Directions:
If pictures are present, leave them out, and copy the data word for word.
== == ==
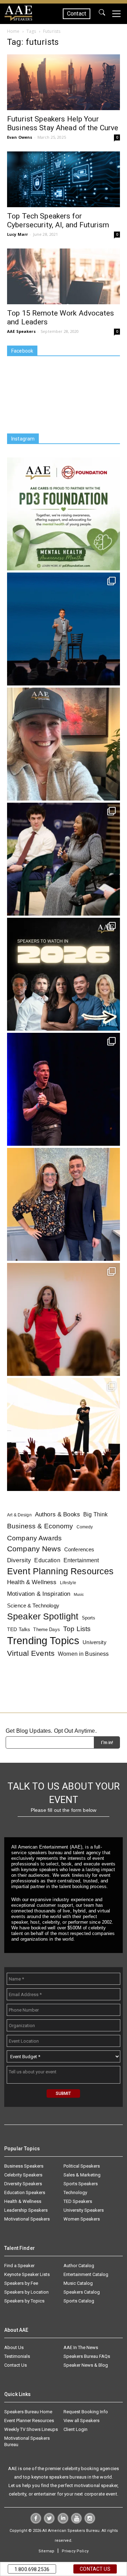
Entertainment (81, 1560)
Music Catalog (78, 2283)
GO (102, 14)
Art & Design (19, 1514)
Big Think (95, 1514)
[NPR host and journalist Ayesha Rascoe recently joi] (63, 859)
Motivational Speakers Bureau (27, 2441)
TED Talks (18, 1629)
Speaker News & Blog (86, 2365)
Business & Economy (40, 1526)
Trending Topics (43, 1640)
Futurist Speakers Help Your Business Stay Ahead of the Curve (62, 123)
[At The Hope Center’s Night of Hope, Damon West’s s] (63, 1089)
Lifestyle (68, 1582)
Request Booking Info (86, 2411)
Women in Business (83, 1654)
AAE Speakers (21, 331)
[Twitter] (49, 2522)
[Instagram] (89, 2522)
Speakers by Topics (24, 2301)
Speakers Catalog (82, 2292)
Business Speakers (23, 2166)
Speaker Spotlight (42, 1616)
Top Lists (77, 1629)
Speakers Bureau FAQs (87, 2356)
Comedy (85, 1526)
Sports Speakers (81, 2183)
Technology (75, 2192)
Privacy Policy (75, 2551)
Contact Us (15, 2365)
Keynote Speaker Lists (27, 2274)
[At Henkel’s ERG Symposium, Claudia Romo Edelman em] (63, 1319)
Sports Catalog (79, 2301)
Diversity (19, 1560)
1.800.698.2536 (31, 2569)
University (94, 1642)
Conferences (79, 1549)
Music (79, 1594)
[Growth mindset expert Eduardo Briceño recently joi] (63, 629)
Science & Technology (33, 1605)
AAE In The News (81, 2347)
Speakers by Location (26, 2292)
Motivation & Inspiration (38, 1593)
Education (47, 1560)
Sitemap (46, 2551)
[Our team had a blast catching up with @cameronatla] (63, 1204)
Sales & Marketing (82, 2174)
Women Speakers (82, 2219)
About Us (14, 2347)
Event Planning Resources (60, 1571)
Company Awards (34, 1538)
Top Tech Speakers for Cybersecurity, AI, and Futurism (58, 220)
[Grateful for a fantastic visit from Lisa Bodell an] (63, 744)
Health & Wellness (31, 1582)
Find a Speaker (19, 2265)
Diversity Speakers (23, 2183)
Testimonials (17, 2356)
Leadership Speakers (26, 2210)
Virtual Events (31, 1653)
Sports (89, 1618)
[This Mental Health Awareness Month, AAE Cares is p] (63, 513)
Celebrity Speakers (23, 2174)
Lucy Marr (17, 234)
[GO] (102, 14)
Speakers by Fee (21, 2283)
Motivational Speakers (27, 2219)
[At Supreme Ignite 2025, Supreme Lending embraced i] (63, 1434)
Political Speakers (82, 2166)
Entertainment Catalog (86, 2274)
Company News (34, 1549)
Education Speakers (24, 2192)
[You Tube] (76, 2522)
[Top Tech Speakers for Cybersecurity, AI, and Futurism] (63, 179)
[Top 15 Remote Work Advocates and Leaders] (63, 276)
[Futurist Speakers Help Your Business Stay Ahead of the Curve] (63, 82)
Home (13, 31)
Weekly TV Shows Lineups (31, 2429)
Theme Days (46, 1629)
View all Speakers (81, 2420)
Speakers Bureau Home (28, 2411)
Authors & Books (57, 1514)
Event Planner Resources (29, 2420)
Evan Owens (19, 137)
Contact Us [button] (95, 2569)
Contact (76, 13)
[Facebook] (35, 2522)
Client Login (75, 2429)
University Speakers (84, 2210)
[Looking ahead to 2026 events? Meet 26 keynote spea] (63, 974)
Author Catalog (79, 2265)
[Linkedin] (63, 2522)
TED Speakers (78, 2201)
== == ==
Output of the task:
Entertainment (81, 1560)
Music Catalog (78, 2283)
GO (102, 14)
Art & Design (19, 1514)
Big Think (95, 1514)
[NPR host and journalist Ayesha Rascoe recently joi] (63, 859)
Motivational Speakers Bureau (27, 2441)
TED Talks (18, 1629)
Speaker News & Blog (86, 2365)
Business & Economy (40, 1526)
Trending Topics (43, 1640)
Futurist Speakers Help Your Business Stay Ahead of the Curve (62, 123)
[At The Hope Center’s Night of Hope, Damon West’s s] (63, 1089)
Lifestyle (68, 1582)
Request Booking Info (86, 2411)
Women in Business (83, 1654)
AAE Speakers (21, 331)
[Twitter] (49, 2522)
[Instagram] (89, 2522)
Speakers by Topics (24, 2301)
Speakers Catalog (82, 2292)
Business Speakers (23, 2166)
Speaker Spotlight (42, 1616)
Top Lists (77, 1629)
Speakers Bureau FAQs (87, 2356)
Comedy (85, 1526)
Sports Speakers (81, 2183)
Technology (75, 2192)
Privacy Policy (75, 2551)
Contact Us (15, 2365)
Keynote Speaker Lists (27, 2274)
[At Henkel’s ERG Symposium, Claudia Romo Edelman em] (63, 1319)
Sports Catalog (79, 2301)
Diversity (19, 1560)
1.800.698.2536 (31, 2569)
University (94, 1642)
Conferences (79, 1549)
Music (79, 1594)
[Growth mindset expert Eduardo Briceño recently joi] (63, 629)
Science & Technology (33, 1605)
AAE In The News (81, 2347)
Speakers by Location (26, 2292)
Motivation & Inspiration (38, 1593)
Education (47, 1560)
Sitemap (46, 2551)
[Our team had a blast catching up with @cameronatla] (63, 1204)
Sales & Marketing (82, 2174)
Women Speakers (82, 2219)
About Us (14, 2347)
Event Planning Resources (60, 1571)
Company Awards (34, 1538)
Top Tech Speakers for Cybersecurity, AI, and Futurism (58, 220)
[Grateful for a fantastic visit from Lisa Bodell an] (63, 744)
Health & Wellness (31, 1582)
Find a Speaker (19, 2265)
Diversity Speakers (23, 2183)
Testimonials (17, 2356)
Leadership Speakers (26, 2210)
Virtual Events (31, 1653)
Sports (89, 1618)
[This Mental Health Awareness Month, AAE Cares is p] (63, 513)
Celebrity Speakers (23, 2174)
Lucy Marr (17, 234)
[GO] (102, 14)
Speakers by Fee (21, 2283)
Motivational Speakers (27, 2219)
[At Supreme Ignite 2025, Supreme Lending embraced i] (63, 1434)
Political Speakers (82, 2166)
Entertainment Catalog (86, 2274)
Company News (34, 1549)
Education Speakers (24, 2192)
[You Tube] (76, 2522)
[Top Tech Speakers for Cybersecurity, AI, and Futurism] (63, 179)
[Top 15 Remote Work Advocates and Leaders] (63, 276)
[Futurist Speakers Help Your Business Stay Ahead of the Curve] (63, 82)
Home (13, 31)
Weekly TV Shows Lineups (31, 2429)
Theme Days (46, 1629)
View all Speakers (81, 2420)
Speakers Bureau Home (28, 2411)
Authors & Books (57, 1514)
Event Planner Resources (29, 2420)
Evan Owens (19, 137)
Contact Us [button] (95, 2569)
Contact (76, 13)
[Facebook] (35, 2522)
Client Login (75, 2429)
University Speakers (84, 2210)
[Looking ahead to 2026 events? Meet 26 keynote spea] (63, 974)
Author Catalog (79, 2265)
[Linkedin] (63, 2522)
TED Speakers (78, 2201)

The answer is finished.